▸ **Source passage**
══════

1. Environment Preparation

1.1 Python Version Requirements

  • Python >= 3.11

Please confirm that the current Python version meets the requirements:

python --version
# or
python3 --version

1.2 Create Virtual Environment with Conda (Recommended)

conda create -n AAG python=3.11
conda activate AAG

1.3 Neo4j Installation and Configuration

YiGraph requires Neo4j as the graph database. This guide uses Neo4j 3.5.25.

1.3.1 Java Version Requirements

Neo4j 3.5.25 requires Java 8 or Java 11. Please check your Java version:

java -version

If Java is not installed, please install the appropriate version first.

1.3.2 Download and Extract Neo4j
  1. Download the Neo4j 3.5.25 installation package from the official website (usually in .tar.gz or .zip format)
  2. Extract the package to your desired location:

Linux/Mac systems (.tar.gz format):

tar -xzf neo4j-community-3.5.25-unix.tar.gz
cd neo4j-community-3.5.25

Windows systems (.zip format):

  • Right-click the archive and select "Extract to current folder"
  • Or use command: unzip neo4j-community-3.5.25-windows.zip
  • Navigate to the extracted directory
1.3.3 Configure Neo4j

Enter the conf directory and edit the neo4j.conf file:

cd conf

Add or modify the following settings in neo4j.conf:

dbms.connectors.default_listen_address=0.0.0.0
dbms.connectors.default_advertised_address=localhost
dbms.connector.bolt.listen_address=0.0.0.0:7687
dbms.connector.http.listen_address=0.0.0.0:7474
dbms.connector.https.enabled=true
1.3.4 Start and Stop Neo4j

Navigate to the bin directory to start or stop Neo4j:

Start Neo4j:

cd bin
./neo4j start

Stop Neo4j:

./neo4j stop

After starting Neo4j, you can access the web interface at http://localhost:7474 to verify the installation.

2. Get Source Code and Install Dependencies

2.1 Download Source Code

git clone https://github.com/iDC-NEU/YiGraph.git
cd YiGraph

2.2 Install Dependencies

pip install -r requirements.txt

3. Configure System Parameters

3.1 Configure Inference and Retrieval Engine

Edit the configuration file:

config/engine_config.yaml

Example configuration:

# Running mode: interactive / batch
mode: interactive

# Reasoner module configuration
reasoner:
  llm:
    provider: "openai"   # Options: ollama / openai
    openai:
      base_url: "https://your-api-endpoint/v1/"
      api_key: "your-api-key"
      model: "gpt-4o-mini"

# Retrieval module configuration
retrieval:
  database:
    graph:
      space_name: "AMLSim1K"
      server_ip: "127.0.0.1"
      server_port: "9669"
    vector:
      collection_name: "graphllm_collection"
      host: "localhost"
      port: 19530
  embedding:
    model_name: "BAAI/bge-large-en-v1.5"
    device: "cuda:2"
  rag:
    graph:
      k_hop: 2
    vector:
      k_similarity: 5

3.2 Configure Dataset

Edit the configuration file:

config/data_upload_config.yaml

Example configuration:

datasets:
  - name: AMLSim1K
    type: graph
    schema:
      vertex:
        - type: account
          path: "/path/to/accounts.csv"
          format: csv
          id_field: acct_id
      edge:
        - type: transfer
          path: "/path/to/transactions.csv"

══════

▸ **Problem**
According to the YiGraph installation guide, which Java versions does Neo4j 3.5.25 require? The records are separate material, unconnected to the installation guide.

▸ **Supplied entries**
══════

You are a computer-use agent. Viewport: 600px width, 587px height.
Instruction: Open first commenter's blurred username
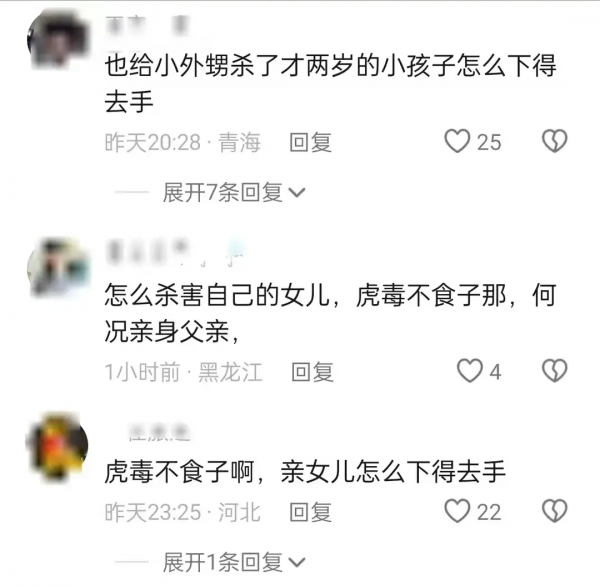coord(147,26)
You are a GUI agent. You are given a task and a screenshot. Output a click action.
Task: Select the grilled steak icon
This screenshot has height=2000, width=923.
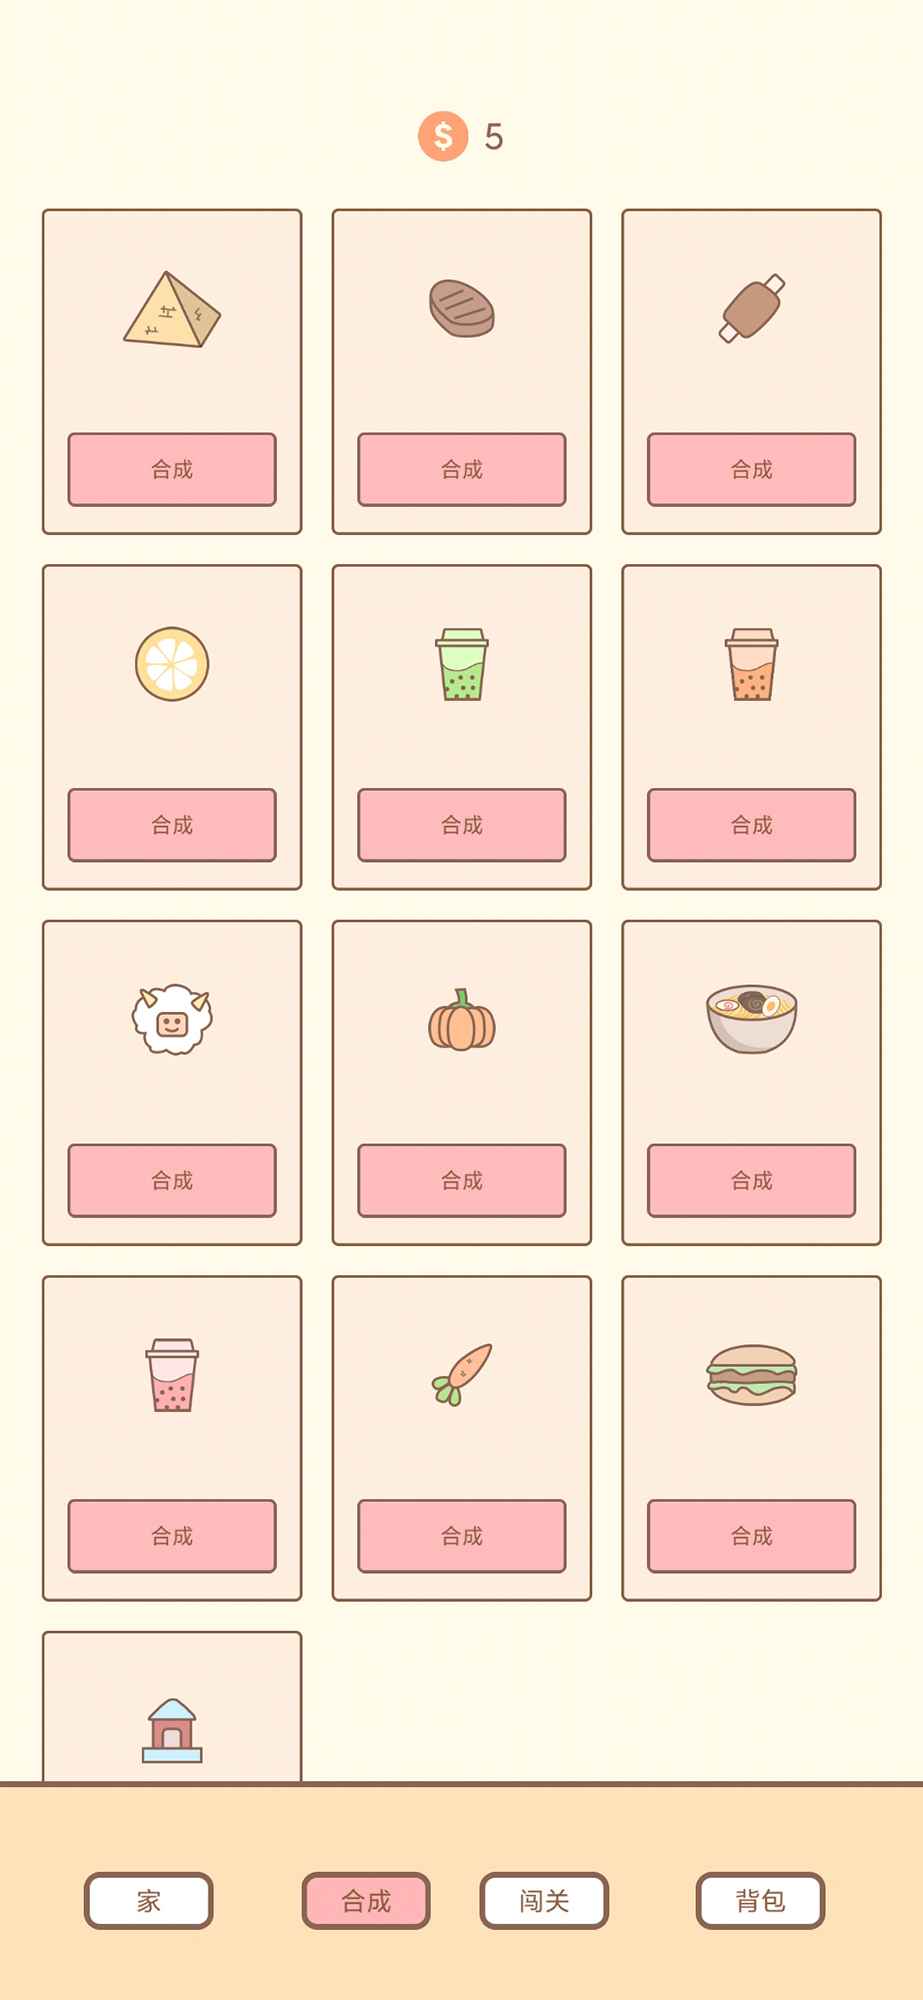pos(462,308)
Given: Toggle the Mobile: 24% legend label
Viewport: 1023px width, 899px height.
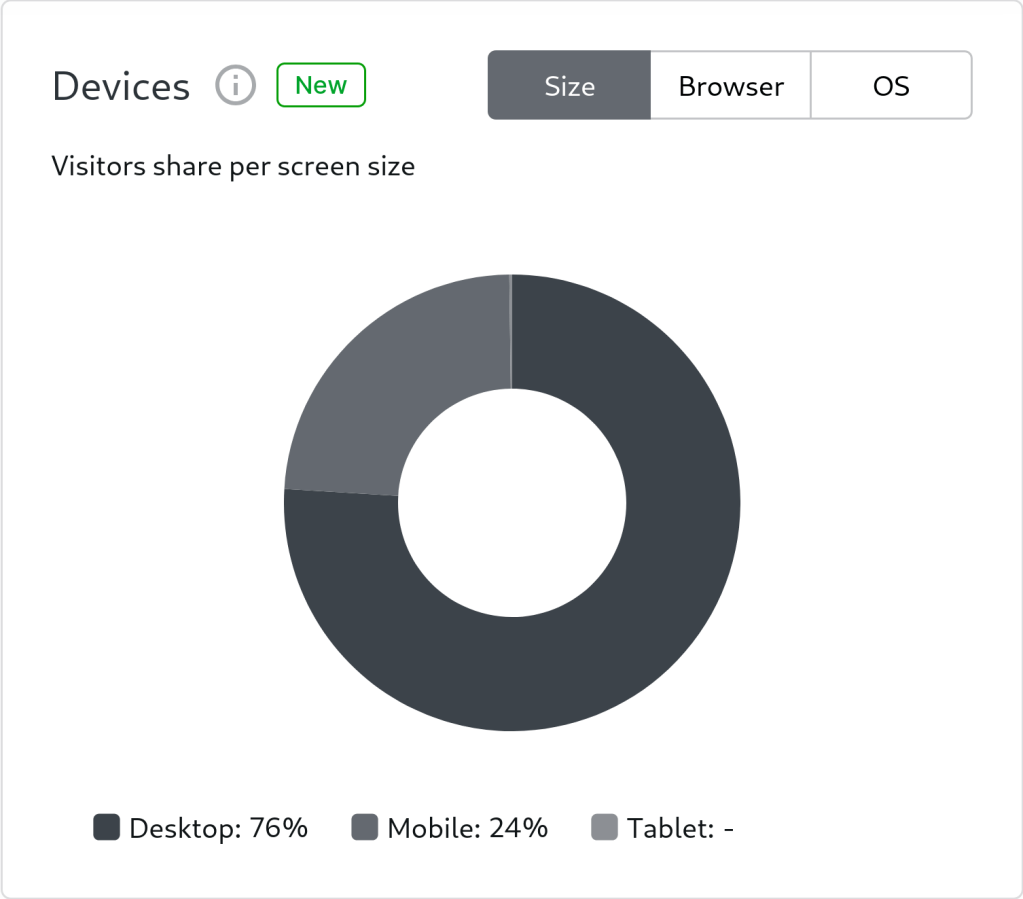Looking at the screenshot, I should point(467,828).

══════

▸ **Reply to the task**
Java 8 or Java 11.